If hundreds of Black women were slaughtering each other in a mad attempt to earn illicit money, policy-makers most certainly would inquire into the gender basis of their turmoil. We are accustomed to thinking of women as victims.

But we live in a society which can stare directly at desperate, defiant men and fail to see beyond the soothing sham that "it's a man's world." We are blind to the fact that being male can be a problem, especially for poor Blacks. We cannot fathom the frustration of being a man with nothing in a society which tells men they have it all -- or are not worth having at all. In a song that once hit the tops of the Black music charts, a woman cooed, "You gotta have a J.O.B. if you wanna be with me."

But make no mistake. The problem of evaluating men solely on their ability to perform economically is not confined to the Black community, nor even to America. In Germany, for instance, the same sexist tune is sung with different lyrics: "Women are what they are. Men are what they do."

In other words, women are valuable merely by virtue of their existence as women. Men are worthless without performance. Denied, as they are, the reasonable expectation of success, young Black men are especially vulnerable to this form of sexism. Without money, they are consigned to the living hell of feeling inferior to and unworthy of their female counterparts.

In anguished, pathetic, violent and illegal ways, they try to compensate. They have nothing; therefore they are nothing. What can they lose?

We cause our cities to decay from their cores when we tell our young urban men that intrinsically they have no value. We rob Black men of their determination and resiliency when we make them feel essentially worthless, and only hope they seek and find productive work as a salve for their psychic wound.
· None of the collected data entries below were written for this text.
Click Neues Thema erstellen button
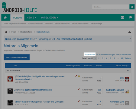This screenshot has height=109, width=136. tap(17, 57)
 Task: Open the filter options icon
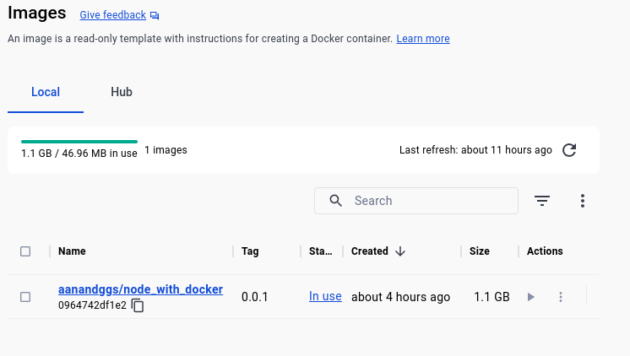[542, 201]
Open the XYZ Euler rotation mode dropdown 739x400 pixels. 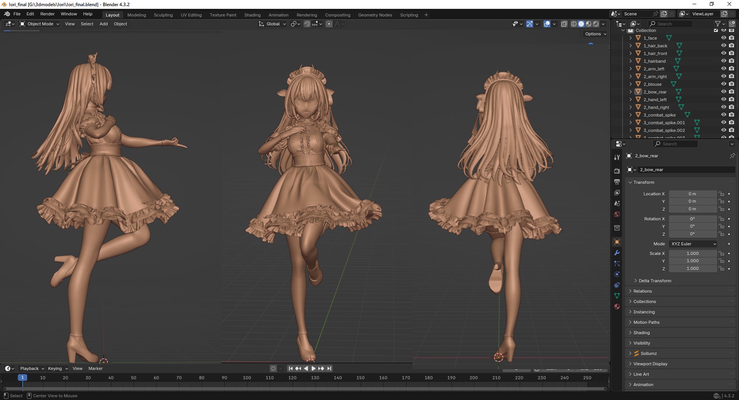point(693,244)
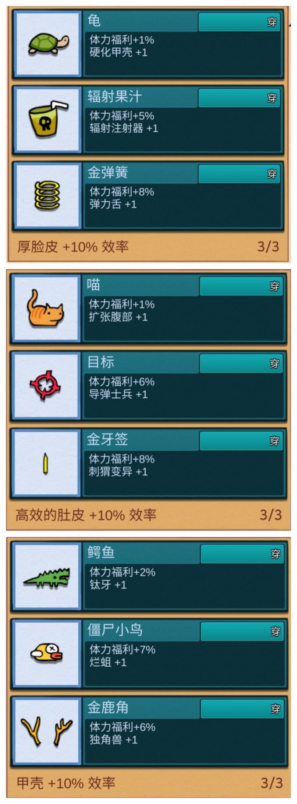Select the orange cat icon
The height and width of the screenshot is (804, 297).
47,308
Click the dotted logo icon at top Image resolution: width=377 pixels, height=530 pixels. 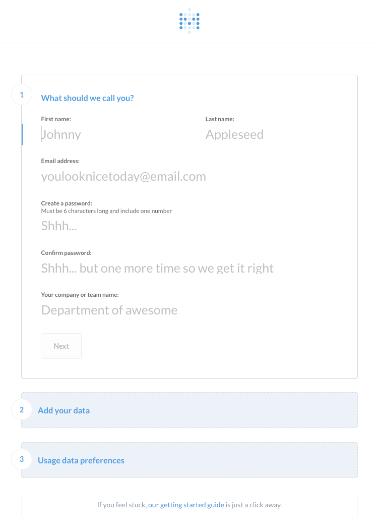(189, 21)
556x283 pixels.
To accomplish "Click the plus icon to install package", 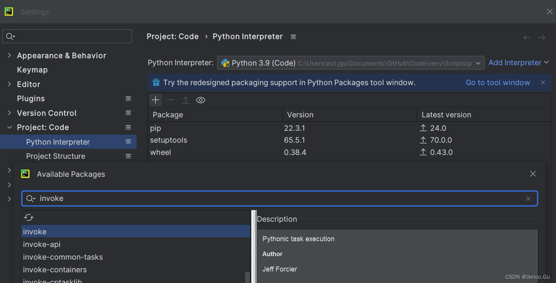I will (155, 100).
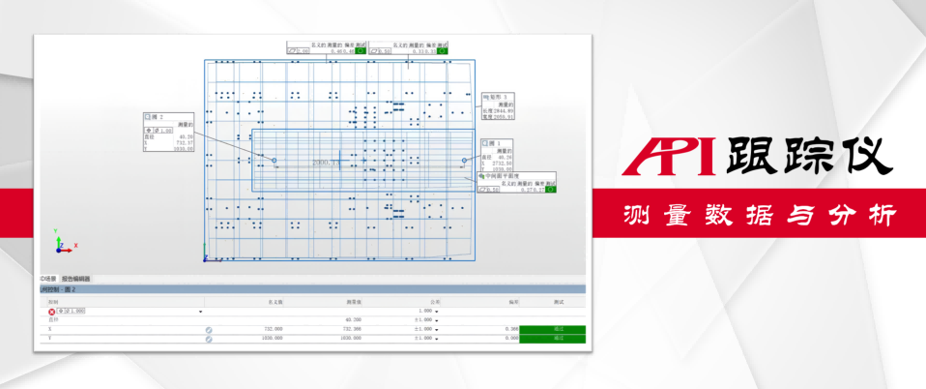Image resolution: width=926 pixels, height=389 pixels.
Task: Click green pass indicator in 中间面平面度 callout
Action: pos(551,191)
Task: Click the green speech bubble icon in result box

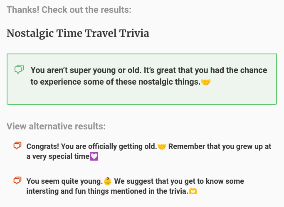Action: tap(19, 70)
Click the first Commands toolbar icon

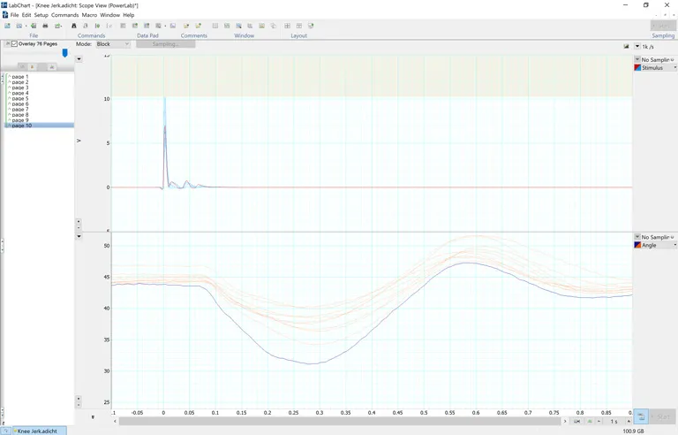click(x=74, y=26)
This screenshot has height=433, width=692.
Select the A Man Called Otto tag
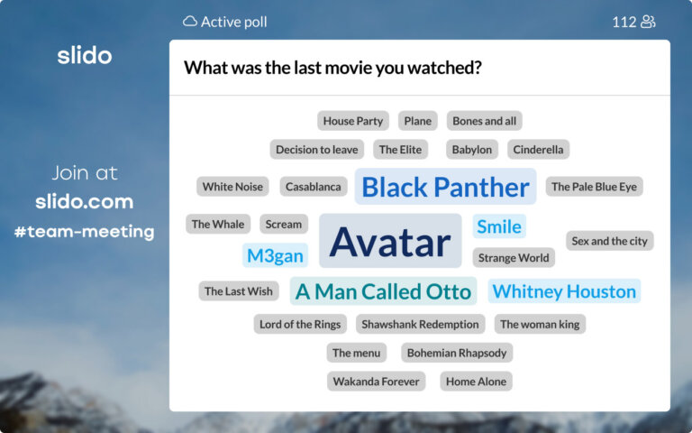pos(383,291)
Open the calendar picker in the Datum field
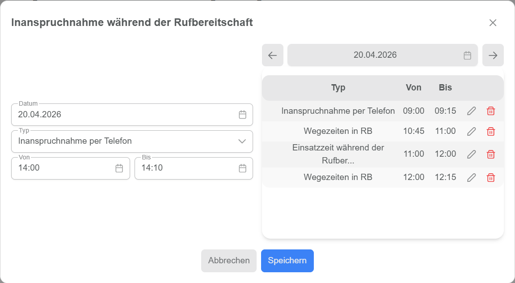Viewport: 515px width, 283px height. [x=243, y=115]
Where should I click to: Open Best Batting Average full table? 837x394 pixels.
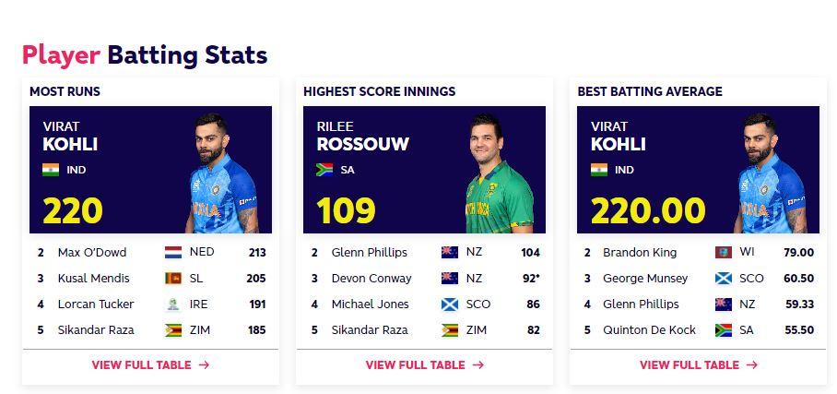click(x=698, y=364)
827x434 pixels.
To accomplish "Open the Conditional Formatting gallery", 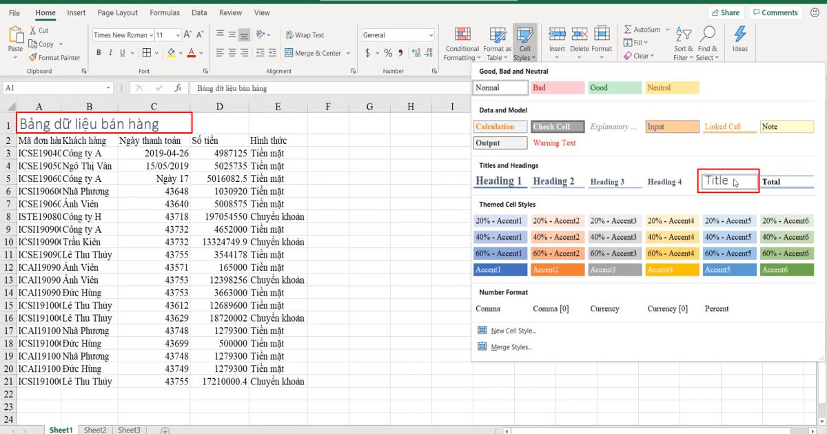I will pos(461,43).
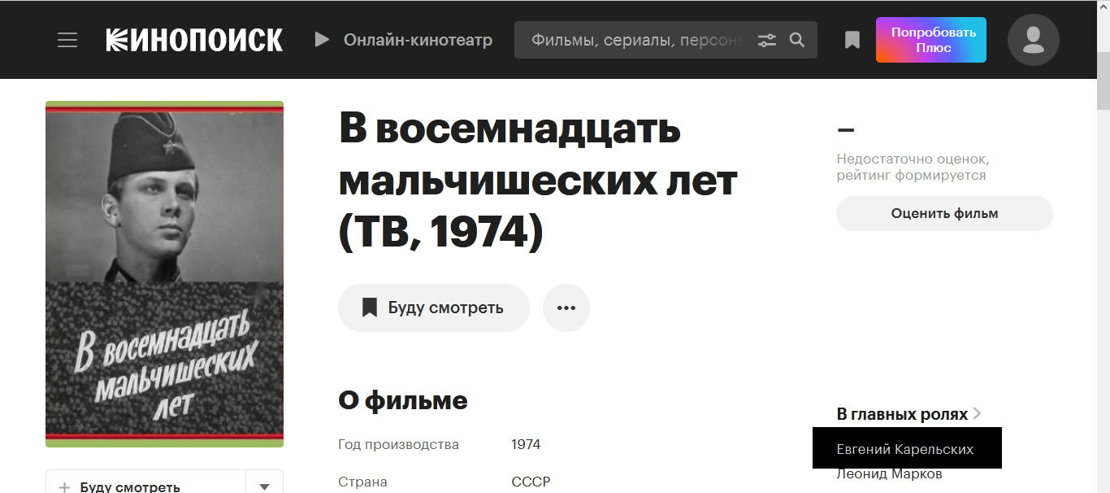Open bookmarks icon in header

[x=852, y=40]
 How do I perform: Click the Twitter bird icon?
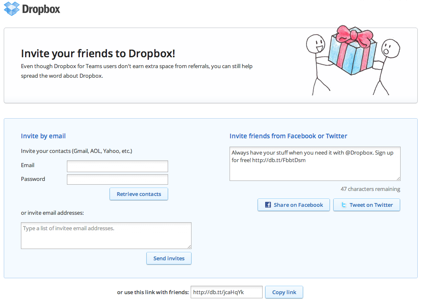pyautogui.click(x=344, y=205)
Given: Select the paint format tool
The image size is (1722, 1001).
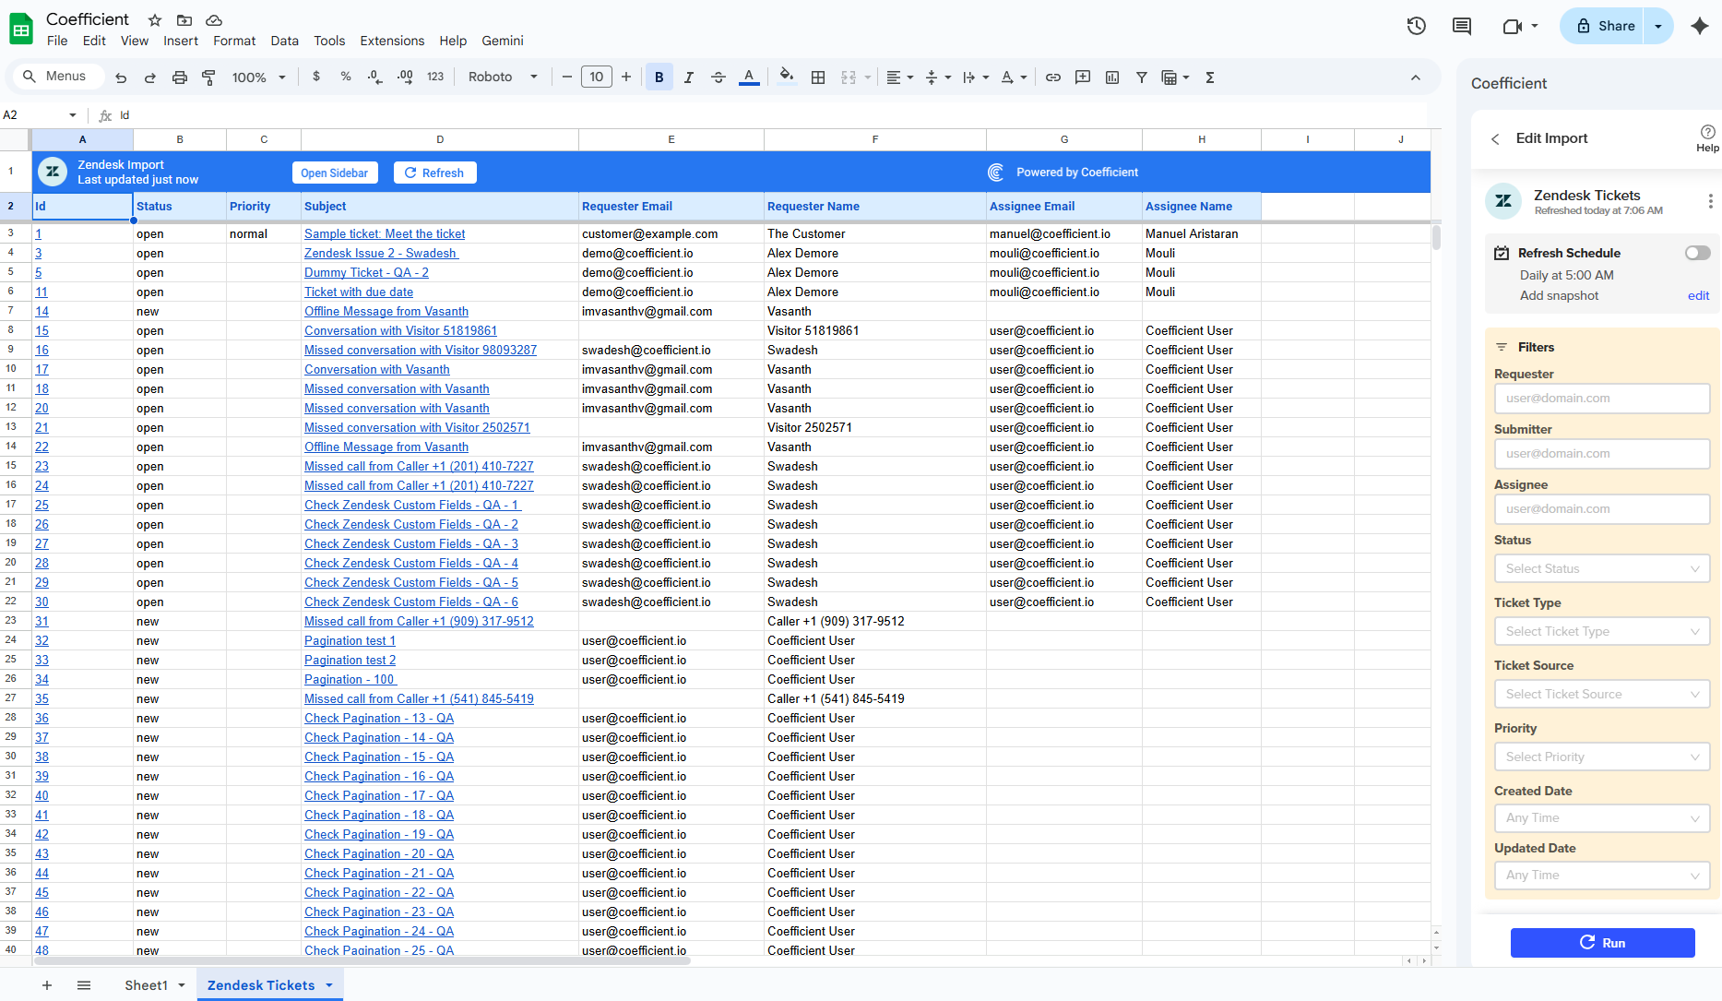Looking at the screenshot, I should [x=209, y=77].
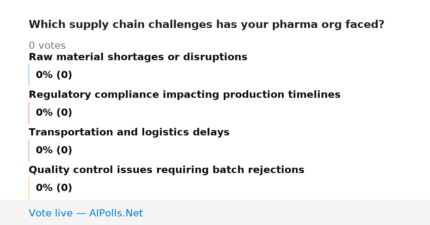Open the Vote live — AIPolls.Net link
The image size is (430, 225).
coord(86,214)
We delude ourselves when we think that minimum wage jobs will provide young men with the self-esteem they need to thrive in a world in which men, especially Black men, are expendable.

The problem is not primarily a lack of money. The problem is that contemporary society focuses too much on the connection between men and money. We would do better to affirm to ourselves and to our young men their inherent value as people -- every bit as good and noble as women regardless of how much they make -- and then to encourage them to build on that foundation of strength and self-esteem. A solid self image will not disappear as fast as a job might.

The cruelties perpetrated upon Black men by White society hardly need to be recounted. But Black society, too, has been unkind. Disturbingly, an ABC television mini-series "The Women of Brewster Place," a much-heralded story of seven Black women in Harlem, carried the clear message that even in Black society Black men are, at best, largely irrelevant. "I don't have a husband," a young mother said timidly. "Well, I've had five," an older and presumably wiser woman answered with the kind of disdain that typified the program, "and you ain't missing much."

In his stump speech during the 1988 presidential campaign, Jesse Jackson railed against the fact that women earn less than men. He pointed out the injustice of the pay differential by saying, "But women can't buy bread for less than men can. They can't buy milk and eggs for less than men can." True enough, but regardless of their income women can gain access to other invaluable commodities -- the love and affection of children, for instance, and the interest of the opposite sex. But men, as we have seen, are generally rewarded with these things in direct proportion to their income.

Before she moved to Chicago and national prominence, Oprah Winfrey was the co-host of a local talk show in Baltimore. On one program she unwittingly helped prove with crystal clarity that there is such a thing as sexism against men -- and that it bears down especially hard on Black men.

During an interview with Fred Hayward, director of Men's Rights, Inc., an organization concerned with sexism and men's problems, she tried to induce her guest to concede that though Men's Issues might make interesting conversation, they are insignificant compared to Women's Issues. Hayward, one of the nation's most insightful commentators on problems facing men as a result of their gender, was not about to concede any such thing.

Oprah pressed her demand for the ground rule. Hayward responded. "Oprah," he said, "proportional to the population, there are eight times as many Blacks in jail as Whites. What does that tell you?" As a Black woman proud of her race, Oprah had a quick response. She said it told her that Blacks live under more social and economic pressure than Whites. Hayward agreed wholeheartedly, then moved in to close his case. "Oprah, proportional to the population, there are twenty-four times as many men in jail as women. What does that tell you?"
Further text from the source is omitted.